Yes, Mayank, as I stated earlier, we've had a much stronger start to Q1, which is progressing into Q2. That said, our Q2 guidance implies auto is at or near the peak levels previously seen. There are factors at play, such as a limited opportunity for large carriers to open more states. We are seeing enthusiasm for growth among wider carriers, but the specificity and timing of their recovery plans are still uncertain. Therefore, we do not currently expect the sequential growth pattern to hold as we move forward into the second half of the year, although we still believe in a multi-year recovery.

Mayank Tandon, Analyst

No, that's very clear. And then, as a quick follow-up, Jayme, I think you were asked about pricing. And I just wanted to go back to some of the key underlying drivers. So could you just walk through what is driving RPQ? I know you don't provide the details like maybe in the past.
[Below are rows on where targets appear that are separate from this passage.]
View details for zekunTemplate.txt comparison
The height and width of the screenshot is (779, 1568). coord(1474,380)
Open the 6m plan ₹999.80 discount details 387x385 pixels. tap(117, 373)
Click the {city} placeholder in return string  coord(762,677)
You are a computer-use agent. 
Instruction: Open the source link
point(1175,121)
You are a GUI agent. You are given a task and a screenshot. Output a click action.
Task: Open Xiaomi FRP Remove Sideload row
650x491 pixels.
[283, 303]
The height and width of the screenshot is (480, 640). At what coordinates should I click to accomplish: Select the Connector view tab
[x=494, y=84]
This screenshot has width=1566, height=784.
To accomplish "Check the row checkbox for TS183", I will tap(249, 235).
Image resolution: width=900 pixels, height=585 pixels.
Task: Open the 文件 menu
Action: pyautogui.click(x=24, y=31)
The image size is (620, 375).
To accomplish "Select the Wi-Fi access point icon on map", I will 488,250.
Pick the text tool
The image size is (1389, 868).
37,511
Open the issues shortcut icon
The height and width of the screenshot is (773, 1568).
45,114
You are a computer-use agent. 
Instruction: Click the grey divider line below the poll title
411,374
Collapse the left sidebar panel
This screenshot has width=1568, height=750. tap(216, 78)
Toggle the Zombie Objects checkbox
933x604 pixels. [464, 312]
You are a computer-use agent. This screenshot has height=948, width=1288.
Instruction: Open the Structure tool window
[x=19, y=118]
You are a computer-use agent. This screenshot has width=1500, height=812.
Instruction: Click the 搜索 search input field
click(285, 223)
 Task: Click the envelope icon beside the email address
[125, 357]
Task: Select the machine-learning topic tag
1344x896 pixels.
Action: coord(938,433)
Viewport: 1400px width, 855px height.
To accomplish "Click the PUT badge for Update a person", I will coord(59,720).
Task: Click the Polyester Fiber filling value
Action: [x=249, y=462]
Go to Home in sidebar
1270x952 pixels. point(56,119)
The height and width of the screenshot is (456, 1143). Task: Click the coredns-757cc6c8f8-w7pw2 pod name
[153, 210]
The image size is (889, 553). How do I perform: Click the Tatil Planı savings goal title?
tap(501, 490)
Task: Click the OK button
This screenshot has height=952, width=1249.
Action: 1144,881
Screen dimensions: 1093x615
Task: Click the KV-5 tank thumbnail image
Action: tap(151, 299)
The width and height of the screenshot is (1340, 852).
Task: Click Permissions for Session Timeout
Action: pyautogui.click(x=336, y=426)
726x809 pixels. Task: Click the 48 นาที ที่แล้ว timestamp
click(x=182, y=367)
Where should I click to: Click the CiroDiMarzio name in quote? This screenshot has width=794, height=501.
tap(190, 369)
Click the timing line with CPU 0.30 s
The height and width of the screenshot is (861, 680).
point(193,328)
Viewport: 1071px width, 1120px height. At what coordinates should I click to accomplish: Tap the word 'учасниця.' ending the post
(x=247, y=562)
But just is it more bundled offerings? Is it better integration with the carriers? What are some of the underlying factors driving these trends for you?

Jayme Mendal, CEO

Yes. The recent upticks in revenue per quote request are largely driven by the auto recovery. Carriers are stepping back into the marketplace as of the beginning of this year, leading to more participants, expanded state footprints, and increased budgets and bids. This competitive dynamic is generating increased pricing for the traffic we generate. We're also seeing a similar trend on the agent side, with a meaningful rise in demand sequentially from Q4 into Q1 as we enter the year.

Operator, Operator

That concludes our Q&A session. I will now turn the conference back over to the management for closing remarks.

Jayme Mendal, CEO

Thank you. I just want to thank everyone once again for joining us on the call today. The team and I are energized by how strong a start to the year we've had here. Over the last couple of years, we've made a number of difficult decisions to realign the business toward a brighter future. The benefits of those decisions are now clear as we produced record levels of net income, adjusted EBITDA, and operating cash flow in Q1. Now, with a solid foundation, a battle-hardened team, and more focus than ever before, we're excited to continue building a great business into this incredible market opportunity of bringing insurance distribution into the digital age. Thanks, all.

Operator, Operator

Ladies and gentlemen, that concludes today's call. Thank you all for joining. You may now disconnect.